## What is asked
1. In the Senegal post, what kind of stove does the apartment have?
2. Repeat everything in the Senegal post from "I *did* find" down to "on my wandering.".

## Supplied text
<<<<

Okay, enough bitching. Tell the truth, you would have been disappointed if I started off with anything OTHER than petty whining, right? I mean, here I am, finally in Senegal, after months of planning, panicking, and excitement. I’m living the dream, or at least what I’ve convinced others (and myself?) is my dream, and what? You want to hear about the beautiful courtyard, full of flowers and birds? You want to hear about my landlady/host, who is the world’s nicest woman? You want to hear about the kids playing soccer in the street?

Actually, you probably do. And they’re all here, and my apartment couldn’t be lovelier. (Pictures to come.) There is running water and electricity (not surprising in Dakar), and also HOT water (which was a bit of a surprise). I have a teeny little fridge, and a tiny, two-burner gas stove (but no oven). I also have a guest room, so feel free to stop by for a visit.

I don’t know how long I’m staying in this apartment. I planned for a week, and meanwhile, I thought I’d explore my other options. I think I could stay here longer, if I wanted, but I’d need to ask. I feel a little more like a burden than I’d expected. The apartment is completely independent of the main house, but I, most decidedly, am not. I’m full of questions, and helplessness, and my landlady (whom I’ve already started thinking of as a host mother, so that just goes to show MY state of mind) couldn’t be nicer about it.

Yesterday, after a morning full of napping, I wandered in the general direction of downtown, with a single goal: get some cash in the local currency. Actually, I was full of optimism that I’d get some cash, explore downtown, grab some lunch, and maybe get a cell phone. But I decided I’d count it as a victory if only I managed to find some cash—especially since I still owed my taxi driver from the airport, who was supposed to come back that afternoon to collect.

I *did* find a bank, only to discover, after waiting for my turn for nearly half an hour, that they didn’t exchange money there (it WAS awfully small). Unfortunately, by the time I got out of there, it was after noon, and the rest of the banks were closed. I hoped to find an ATM (even though my ATM card didn’t seem to be working at the first machine I’d tried on the way from the airport, or at the tiny bank) or a bureau de change or a hotel or something, so I continued on my wandering.

But, since I didn’t really know where I was, or where I was going, I didn’t really want to get too far off course and wind up lost. So I just stayed on the one main road I recognized. And, nearly 40 minutes later, I had not seen a SINGLE bank or ATM. I also had no idea where I was going. I was pretty sure if I kept going, I’d end up downtown, but I wasn’t sure how long that would take.

>>>>

Recorded data
<<<<

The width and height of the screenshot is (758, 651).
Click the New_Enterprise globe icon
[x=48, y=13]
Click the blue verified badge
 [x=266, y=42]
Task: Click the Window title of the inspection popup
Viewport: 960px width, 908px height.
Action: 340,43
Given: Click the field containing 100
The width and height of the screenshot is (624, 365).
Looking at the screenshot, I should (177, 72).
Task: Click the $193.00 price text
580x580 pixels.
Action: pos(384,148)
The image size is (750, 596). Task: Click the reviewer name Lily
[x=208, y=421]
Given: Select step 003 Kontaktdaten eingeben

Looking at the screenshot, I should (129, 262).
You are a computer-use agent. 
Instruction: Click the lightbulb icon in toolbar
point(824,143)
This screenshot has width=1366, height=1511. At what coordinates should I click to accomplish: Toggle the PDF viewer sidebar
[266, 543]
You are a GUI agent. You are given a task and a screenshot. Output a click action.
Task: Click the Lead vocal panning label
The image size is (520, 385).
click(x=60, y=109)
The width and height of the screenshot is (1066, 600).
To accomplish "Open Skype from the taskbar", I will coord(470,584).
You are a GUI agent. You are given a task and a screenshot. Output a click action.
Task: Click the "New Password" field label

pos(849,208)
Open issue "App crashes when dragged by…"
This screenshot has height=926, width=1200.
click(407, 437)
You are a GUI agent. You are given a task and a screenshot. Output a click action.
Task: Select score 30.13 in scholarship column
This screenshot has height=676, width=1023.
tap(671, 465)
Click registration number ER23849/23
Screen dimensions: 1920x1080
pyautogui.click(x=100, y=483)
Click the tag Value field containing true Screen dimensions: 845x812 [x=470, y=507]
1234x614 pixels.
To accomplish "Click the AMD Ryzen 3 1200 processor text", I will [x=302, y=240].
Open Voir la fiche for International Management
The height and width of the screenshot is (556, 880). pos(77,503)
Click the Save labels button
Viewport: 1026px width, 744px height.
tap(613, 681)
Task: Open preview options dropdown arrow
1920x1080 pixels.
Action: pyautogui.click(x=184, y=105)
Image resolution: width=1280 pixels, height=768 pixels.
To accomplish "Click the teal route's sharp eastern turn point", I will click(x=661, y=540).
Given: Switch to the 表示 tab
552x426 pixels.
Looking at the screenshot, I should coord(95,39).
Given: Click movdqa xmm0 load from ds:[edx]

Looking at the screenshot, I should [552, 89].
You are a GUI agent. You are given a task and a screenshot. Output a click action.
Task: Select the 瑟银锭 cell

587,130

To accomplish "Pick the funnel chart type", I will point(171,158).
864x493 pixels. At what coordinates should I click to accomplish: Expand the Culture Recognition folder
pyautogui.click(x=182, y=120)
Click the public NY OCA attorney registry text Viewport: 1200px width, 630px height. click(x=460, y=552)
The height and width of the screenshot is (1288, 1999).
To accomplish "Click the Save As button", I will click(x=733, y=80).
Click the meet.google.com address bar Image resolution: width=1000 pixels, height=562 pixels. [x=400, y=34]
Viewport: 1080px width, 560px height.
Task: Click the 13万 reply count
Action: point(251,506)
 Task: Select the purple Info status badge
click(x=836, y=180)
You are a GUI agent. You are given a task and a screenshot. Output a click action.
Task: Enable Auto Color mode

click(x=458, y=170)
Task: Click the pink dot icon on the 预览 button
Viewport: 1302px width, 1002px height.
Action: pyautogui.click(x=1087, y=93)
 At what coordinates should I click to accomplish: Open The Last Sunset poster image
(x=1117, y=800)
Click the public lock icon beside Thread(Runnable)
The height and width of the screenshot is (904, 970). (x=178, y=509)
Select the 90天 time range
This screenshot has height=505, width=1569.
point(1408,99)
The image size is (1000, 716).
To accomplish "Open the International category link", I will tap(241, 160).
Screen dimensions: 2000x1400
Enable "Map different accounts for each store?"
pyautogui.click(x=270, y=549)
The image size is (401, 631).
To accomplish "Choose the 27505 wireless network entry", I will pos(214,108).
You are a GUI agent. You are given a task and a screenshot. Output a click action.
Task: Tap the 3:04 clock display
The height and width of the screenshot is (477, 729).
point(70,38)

>>>>

## Set of answers
1. A tiny two-burner gas stove, with no oven.

2.
I *did* find a bank, only to discover, after waiting for my turn for nearly half an hour, that they didn’t exchange money there (it WAS awfully small). Unfortunately, by the time I got out of there, it was after noon, and the rest of the banks were closed. I hoped to find an ATM (even though my ATM card didn’t seem to be working at the first machine I’d tried on the way from the airport, or at the tiny bank) or a bureau de change or a hotel or something, so I continued on my wandering.